# [EXERCISE]
Search the records for lines with the word "chip" and copy each match.

BEGIN

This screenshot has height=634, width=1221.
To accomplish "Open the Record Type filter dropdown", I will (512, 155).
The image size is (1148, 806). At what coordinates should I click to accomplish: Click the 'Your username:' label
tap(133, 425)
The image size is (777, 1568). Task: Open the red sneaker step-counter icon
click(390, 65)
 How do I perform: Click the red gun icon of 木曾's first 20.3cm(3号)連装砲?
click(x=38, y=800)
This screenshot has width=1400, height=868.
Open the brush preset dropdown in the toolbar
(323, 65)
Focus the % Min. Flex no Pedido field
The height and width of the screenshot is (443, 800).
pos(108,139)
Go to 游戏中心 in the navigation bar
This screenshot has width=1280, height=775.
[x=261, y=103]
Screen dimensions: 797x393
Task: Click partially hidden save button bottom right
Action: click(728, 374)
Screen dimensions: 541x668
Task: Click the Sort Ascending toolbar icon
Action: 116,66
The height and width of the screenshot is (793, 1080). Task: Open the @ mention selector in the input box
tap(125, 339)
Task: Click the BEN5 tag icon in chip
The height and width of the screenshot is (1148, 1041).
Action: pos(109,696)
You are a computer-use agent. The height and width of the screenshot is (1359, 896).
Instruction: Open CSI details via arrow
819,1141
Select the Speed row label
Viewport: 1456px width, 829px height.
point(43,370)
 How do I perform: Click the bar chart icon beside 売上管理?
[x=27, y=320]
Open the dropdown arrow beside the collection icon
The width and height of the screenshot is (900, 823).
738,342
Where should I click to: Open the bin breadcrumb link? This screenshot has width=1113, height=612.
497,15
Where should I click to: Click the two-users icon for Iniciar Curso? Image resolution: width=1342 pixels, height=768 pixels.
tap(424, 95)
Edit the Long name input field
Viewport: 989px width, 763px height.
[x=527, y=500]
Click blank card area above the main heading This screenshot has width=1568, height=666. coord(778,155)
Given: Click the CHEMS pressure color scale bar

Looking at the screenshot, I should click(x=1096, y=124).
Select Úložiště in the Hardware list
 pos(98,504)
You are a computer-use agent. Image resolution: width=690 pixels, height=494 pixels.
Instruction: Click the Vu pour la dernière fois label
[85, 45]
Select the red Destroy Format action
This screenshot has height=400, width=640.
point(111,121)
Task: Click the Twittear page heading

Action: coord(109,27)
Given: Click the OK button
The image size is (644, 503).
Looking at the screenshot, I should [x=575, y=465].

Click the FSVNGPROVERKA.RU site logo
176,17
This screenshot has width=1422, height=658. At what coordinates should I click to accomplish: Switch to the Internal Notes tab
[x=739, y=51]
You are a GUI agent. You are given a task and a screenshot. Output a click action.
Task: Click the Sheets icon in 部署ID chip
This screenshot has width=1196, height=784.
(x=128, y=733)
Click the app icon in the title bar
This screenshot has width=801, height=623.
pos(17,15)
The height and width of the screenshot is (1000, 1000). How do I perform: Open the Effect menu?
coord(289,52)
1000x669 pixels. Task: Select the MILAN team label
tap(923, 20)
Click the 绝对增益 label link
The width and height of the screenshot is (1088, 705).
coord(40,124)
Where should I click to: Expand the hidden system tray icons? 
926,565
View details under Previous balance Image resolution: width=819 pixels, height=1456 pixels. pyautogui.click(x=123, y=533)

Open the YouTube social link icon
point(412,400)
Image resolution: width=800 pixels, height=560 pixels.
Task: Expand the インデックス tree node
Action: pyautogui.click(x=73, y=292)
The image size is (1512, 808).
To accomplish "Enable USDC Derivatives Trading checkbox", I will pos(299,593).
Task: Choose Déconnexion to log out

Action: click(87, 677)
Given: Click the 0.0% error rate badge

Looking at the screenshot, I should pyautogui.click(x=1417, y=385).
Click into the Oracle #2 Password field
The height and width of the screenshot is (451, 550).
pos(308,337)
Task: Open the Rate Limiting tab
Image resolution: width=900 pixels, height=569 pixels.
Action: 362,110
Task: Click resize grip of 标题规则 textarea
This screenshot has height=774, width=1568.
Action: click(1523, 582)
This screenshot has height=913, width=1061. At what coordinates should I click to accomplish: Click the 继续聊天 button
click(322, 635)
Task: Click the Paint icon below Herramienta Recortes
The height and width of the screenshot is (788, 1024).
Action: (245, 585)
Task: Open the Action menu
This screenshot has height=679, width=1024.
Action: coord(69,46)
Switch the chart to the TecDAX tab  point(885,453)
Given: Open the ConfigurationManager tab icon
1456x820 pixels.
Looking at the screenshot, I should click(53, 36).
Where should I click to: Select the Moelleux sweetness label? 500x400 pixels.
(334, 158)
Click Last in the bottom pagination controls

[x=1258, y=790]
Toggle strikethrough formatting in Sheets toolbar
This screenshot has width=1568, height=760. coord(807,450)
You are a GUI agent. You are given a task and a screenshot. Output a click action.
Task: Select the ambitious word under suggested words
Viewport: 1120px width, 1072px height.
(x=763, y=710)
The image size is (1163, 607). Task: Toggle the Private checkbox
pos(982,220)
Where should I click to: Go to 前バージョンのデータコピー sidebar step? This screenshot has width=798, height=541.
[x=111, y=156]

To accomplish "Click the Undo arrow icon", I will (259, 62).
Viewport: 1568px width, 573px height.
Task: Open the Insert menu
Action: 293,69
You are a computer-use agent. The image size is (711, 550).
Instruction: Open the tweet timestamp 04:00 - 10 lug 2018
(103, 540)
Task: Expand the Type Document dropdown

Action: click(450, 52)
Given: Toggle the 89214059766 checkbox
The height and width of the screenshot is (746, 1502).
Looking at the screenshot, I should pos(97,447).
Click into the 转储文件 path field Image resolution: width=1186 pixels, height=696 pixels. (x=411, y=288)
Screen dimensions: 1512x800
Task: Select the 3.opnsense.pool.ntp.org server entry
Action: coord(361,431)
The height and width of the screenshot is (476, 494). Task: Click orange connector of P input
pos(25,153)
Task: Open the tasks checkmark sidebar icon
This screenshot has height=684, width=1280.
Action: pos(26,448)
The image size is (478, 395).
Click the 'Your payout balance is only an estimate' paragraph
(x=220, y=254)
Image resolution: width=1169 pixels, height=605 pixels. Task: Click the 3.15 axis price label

END

# [OUTPUT BELOW]
Task: Click the BEN5 tag icon in chip
Task: Click the Sheets icon in 部署ID chip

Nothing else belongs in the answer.